Former streetcar route in Los Angeles, California

The Western and Franklin Avenue Line was a Pacific Electric streetcar line which traveled from Los Angeles to Hollywood. It operated from 11th and Hill Streets via Hill, Sunset, Santa Monica Boulevard, Western Avenue, Franklin Avenue, Argyle Avenue, Yucca Street, and Vine Street to end at Hollywood and Vine Boulevards. It operated from 1908 to 1940. The Brush Canyon Line branched from this line at Bronson.

==History==
The line up Western Avenue was established by the Cahuenga Valley Railroad, a steam line, in 1888. The Los Angeles Pacific Railroad requested a franchise to run streetcars on Western and Franklin Avenues in 1907, with service beginning the following spring.
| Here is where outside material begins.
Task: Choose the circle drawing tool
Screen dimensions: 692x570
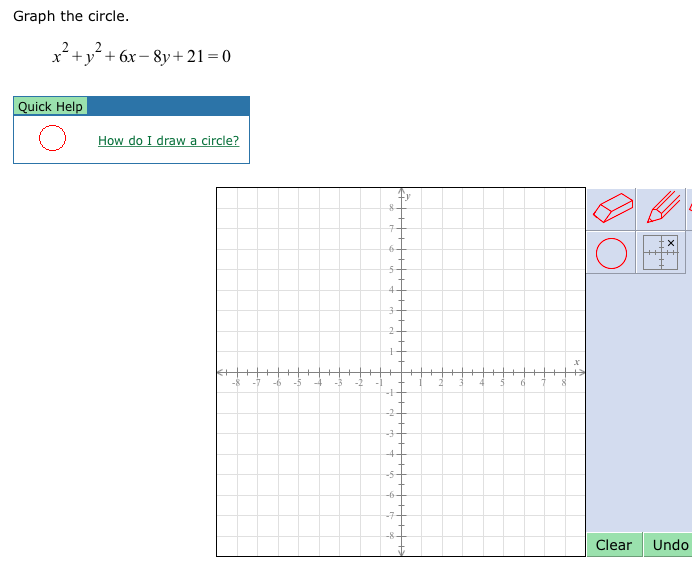Action: (611, 253)
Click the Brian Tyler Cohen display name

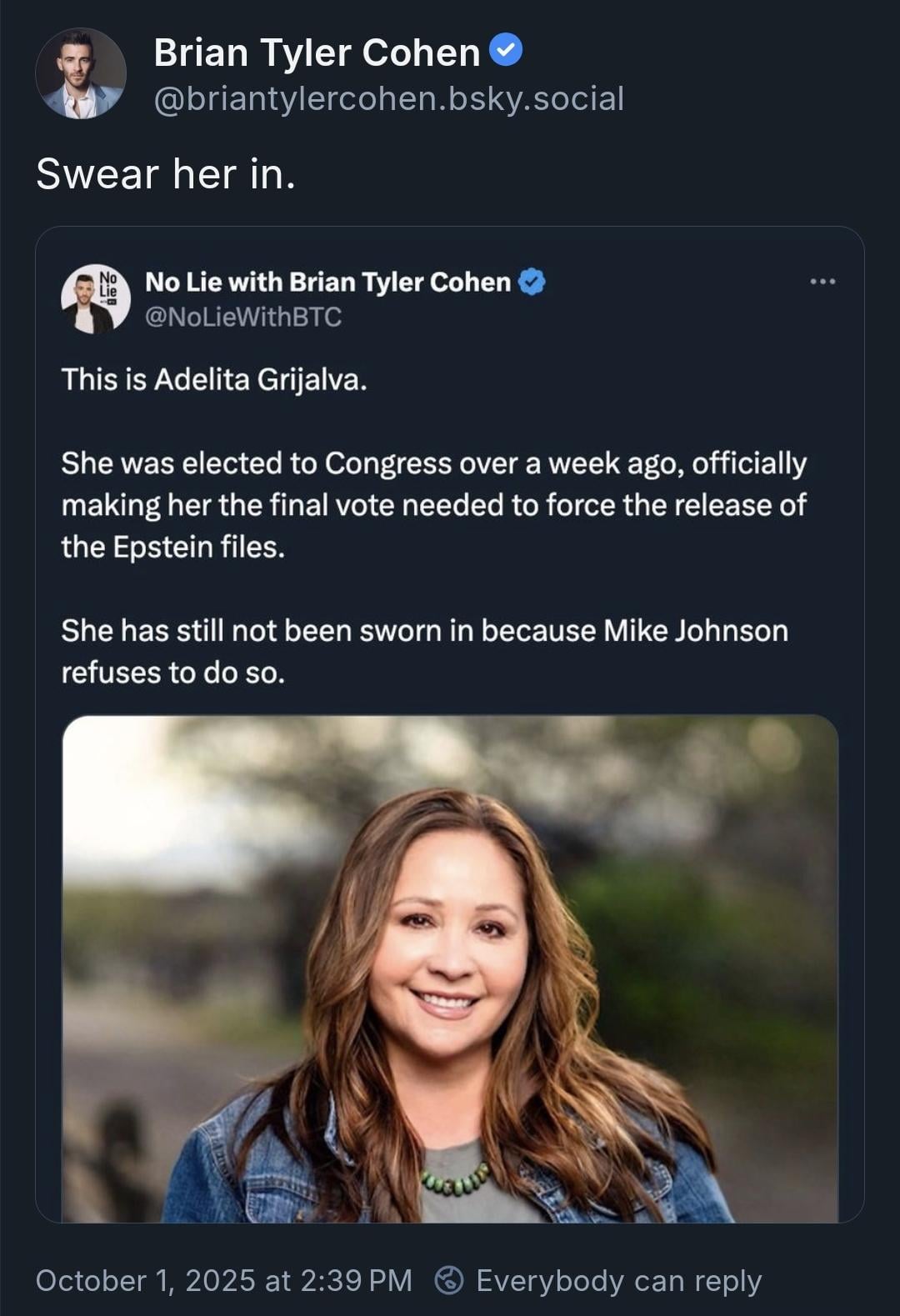(x=317, y=53)
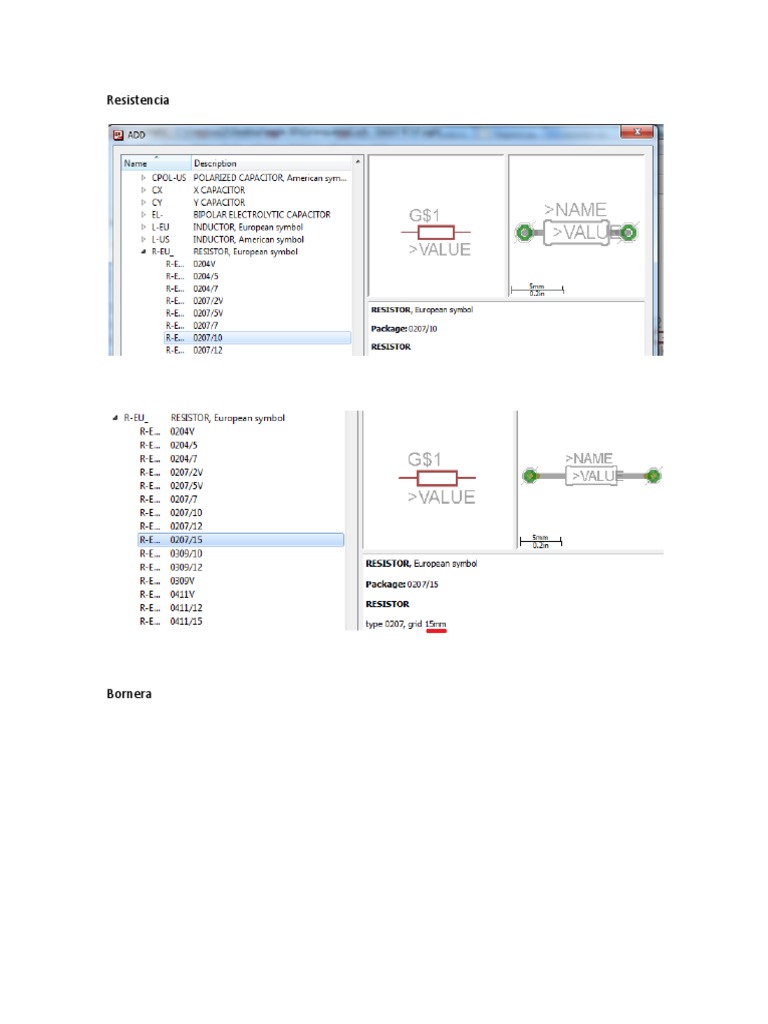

Just a month after cars began running, the track gauge was widened to standard. Double tracking on Western Avenue was completed in 1910 and the line was acquired by Pacific Electric in 1911 as part of the Great Merger.

Some outbound trips continued west on Hollywood Boulevard to terminate at the West Hollywood station following PE's acquisition, though this ended by 1912. Between February 1922 and July 1924 the route operated as a shuttle service between Santa Monica/Western and Hollywood/Vine. Service was suspended from July 1924 to the following January owing to power issues throughout the system. Through-routing to the downtown terminal was reestablished upon resumption of service, though it had been reduced to rush hours only by October 1932 and the line was through-routed with the Venice Boulevard Local. Cars were terminating at Hill and 11th by 1935, and shuttle service on the outer segment of the line returned in 1938.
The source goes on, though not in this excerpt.